• [Work task A]: Set down the part of the excerpt on discount tests below, starting at "Assert.AreEqual(2, result.Count);" and ending at "public void DiscountPercentage_MatchesAcceptanceCriteria()".
• [Work task B]: In the excerpt on discount tests below, what formula does acceptance criterion #4 specify?
• [Work task C]: List the names of all test methods that appear in the excerpt on discount tests below.

══ Excerpt to read ══

For a $100 product now $80:
- Correct: ((100 - 80) / 100) * 100 = 20% discount
- Buggy: ((100 - 80) / 80) * 100 = 25% discount
AI-Generated Tests (Circular Validation) #
[Test]
public void GetDiscountedProducts_WithMinimumDiscount_ReturnsMatchingProducts()
{
// Act
var result = _service.GetDiscountedProducts(_testProducts, 30);
// Assert - This passes with the buggy implementation!
Assert.AreEqual(2, result.Count);
CollectionAssert.Contains(result, _testProducts[1]); // Premium Phone: ((800-600)/600)*100 = 33.33%
CollectionAssert.Contains(result, _testProducts[2]); // Designer Bag: ((300-150)/150)*100 = 100%
}
These tests pass despite the bug because they’re derived from implementation logic rather than the acceptance criteria.
Intent-Based Tests #
Derive expected values from the acceptance criteria. Acceptance criterion #4 specifies the formula as ((original - current) / original) * 100. A $100 product at $75 is a 25% discount. Write that number directly into the assertion:
[Test]
public void DiscountPercentage_MatchesAcceptanceCriteria()
{
// Arrange - values chosen to make the expected discount obvious
var product = new Product { OriginalPrice = 100, CurrentPrice = 75 };
// Act
var result = _service.GetDiscountedProducts(new[] { product });
// Assert - expected value derived from acceptance criteria, not implementation
// AC #4: ((100 - 75) / 100) * 100 = 25%
Assert.AreEqual(25m, result[0].DiscountPercentage);
}
[Test]
public void Filter_ExcludesProductsBelowMinimumDiscount()
{
// Arrange - a 20% discount product should be excluded at a 25% threshold
var product = new Product { OriginalPrice = 100, CurrentPrice = 80 };
// Act
var result = _service.GetDiscountedProducts(new[] { product }, minDiscountPercentage: 25);
// Assert - AC #3: hide products below selected discount threshold
Assert.IsEmpty(result);
}
Both tests fail against the buggy implementation. Run the first: you see 33.33% instead of 25%. Run the second: the buggy formula calculates 25% instead of 20%, so the product passes the filter when it should not.

═══
══ Information supplied ══

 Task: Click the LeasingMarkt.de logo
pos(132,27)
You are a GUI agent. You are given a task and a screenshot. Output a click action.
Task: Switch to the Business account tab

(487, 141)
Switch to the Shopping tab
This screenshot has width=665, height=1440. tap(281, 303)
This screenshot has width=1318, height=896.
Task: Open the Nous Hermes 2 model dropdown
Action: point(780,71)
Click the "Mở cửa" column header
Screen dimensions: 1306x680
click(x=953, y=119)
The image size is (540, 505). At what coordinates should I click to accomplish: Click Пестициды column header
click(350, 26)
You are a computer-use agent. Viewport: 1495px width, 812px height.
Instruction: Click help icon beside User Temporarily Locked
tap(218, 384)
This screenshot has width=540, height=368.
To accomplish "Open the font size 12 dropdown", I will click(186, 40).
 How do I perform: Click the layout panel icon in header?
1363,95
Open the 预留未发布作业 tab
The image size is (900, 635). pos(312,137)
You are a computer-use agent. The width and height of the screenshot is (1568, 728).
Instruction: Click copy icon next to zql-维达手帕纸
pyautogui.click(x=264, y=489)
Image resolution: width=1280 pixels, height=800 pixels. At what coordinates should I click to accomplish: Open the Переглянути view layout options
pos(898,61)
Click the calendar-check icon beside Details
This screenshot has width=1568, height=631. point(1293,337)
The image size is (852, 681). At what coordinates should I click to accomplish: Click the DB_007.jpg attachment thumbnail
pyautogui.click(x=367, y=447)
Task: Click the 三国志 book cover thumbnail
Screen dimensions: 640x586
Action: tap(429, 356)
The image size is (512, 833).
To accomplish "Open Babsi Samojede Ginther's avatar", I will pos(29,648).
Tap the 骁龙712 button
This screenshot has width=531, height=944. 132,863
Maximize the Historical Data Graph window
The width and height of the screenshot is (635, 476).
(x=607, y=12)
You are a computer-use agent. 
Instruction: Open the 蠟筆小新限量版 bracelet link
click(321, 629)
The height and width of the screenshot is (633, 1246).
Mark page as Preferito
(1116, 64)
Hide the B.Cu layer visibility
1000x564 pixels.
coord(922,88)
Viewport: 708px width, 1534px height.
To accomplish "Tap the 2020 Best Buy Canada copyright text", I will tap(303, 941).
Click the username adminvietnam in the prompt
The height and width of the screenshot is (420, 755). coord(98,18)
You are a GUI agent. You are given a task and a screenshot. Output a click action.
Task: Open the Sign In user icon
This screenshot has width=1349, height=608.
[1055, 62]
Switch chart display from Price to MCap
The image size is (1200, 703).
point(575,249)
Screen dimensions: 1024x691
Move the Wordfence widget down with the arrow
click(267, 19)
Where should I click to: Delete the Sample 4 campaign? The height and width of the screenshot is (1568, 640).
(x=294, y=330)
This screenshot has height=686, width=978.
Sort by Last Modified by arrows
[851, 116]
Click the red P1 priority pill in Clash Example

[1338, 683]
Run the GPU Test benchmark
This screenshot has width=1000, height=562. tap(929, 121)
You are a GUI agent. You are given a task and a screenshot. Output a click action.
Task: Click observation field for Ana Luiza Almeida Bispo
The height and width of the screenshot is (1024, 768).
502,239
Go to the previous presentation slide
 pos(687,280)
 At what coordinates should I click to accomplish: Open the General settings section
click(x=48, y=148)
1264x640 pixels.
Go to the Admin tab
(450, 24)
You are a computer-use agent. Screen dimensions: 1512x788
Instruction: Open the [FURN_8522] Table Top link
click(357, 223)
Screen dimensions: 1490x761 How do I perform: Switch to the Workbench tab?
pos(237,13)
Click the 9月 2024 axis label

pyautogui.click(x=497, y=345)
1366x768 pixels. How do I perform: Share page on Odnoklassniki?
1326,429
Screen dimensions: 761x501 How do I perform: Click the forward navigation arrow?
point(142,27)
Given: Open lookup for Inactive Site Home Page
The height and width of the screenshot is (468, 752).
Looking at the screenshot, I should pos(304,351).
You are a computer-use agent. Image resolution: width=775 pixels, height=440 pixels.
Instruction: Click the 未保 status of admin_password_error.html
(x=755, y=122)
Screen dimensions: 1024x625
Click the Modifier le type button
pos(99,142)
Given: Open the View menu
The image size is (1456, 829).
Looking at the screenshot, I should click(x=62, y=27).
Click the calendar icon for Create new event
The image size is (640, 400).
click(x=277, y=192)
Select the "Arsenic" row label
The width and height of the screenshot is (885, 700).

═══

• [Answer space A]:
Assert.AreEqual(2, result.Count);
CollectionAssert.Contains(result, _testProducts[1]); // Premium Phone: ((800-600)/600)*100 = 33.33%
CollectionAssert.Contains(result, _testProducts[2]); // Designer Bag: ((300-150)/150)*100 = 100%
}
These tests pass despite the bug because they’re derived from implementation logic rather than the acceptance criteria.
Intent-Based Tests #
Derive expected values from the acceptance criteria. Acceptance criterion #4 specifies the formula as ((original - current) / original) * 100. A $100 product at $75 is a 25% discount. Write that number directly into the assertion:
[Test]
public void DiscountPercentage_MatchesAcceptanceCriteria()

• [Answer space B]: ((original - current) / original) * 100

• [Answer space C]:
GetDiscountedProducts_WithMinimumDiscount_ReturnsMatchingProducts
DiscountPercentage_MatchesAcceptanceCriteria
Filter_ExcludesProductsBelowMinimumDiscount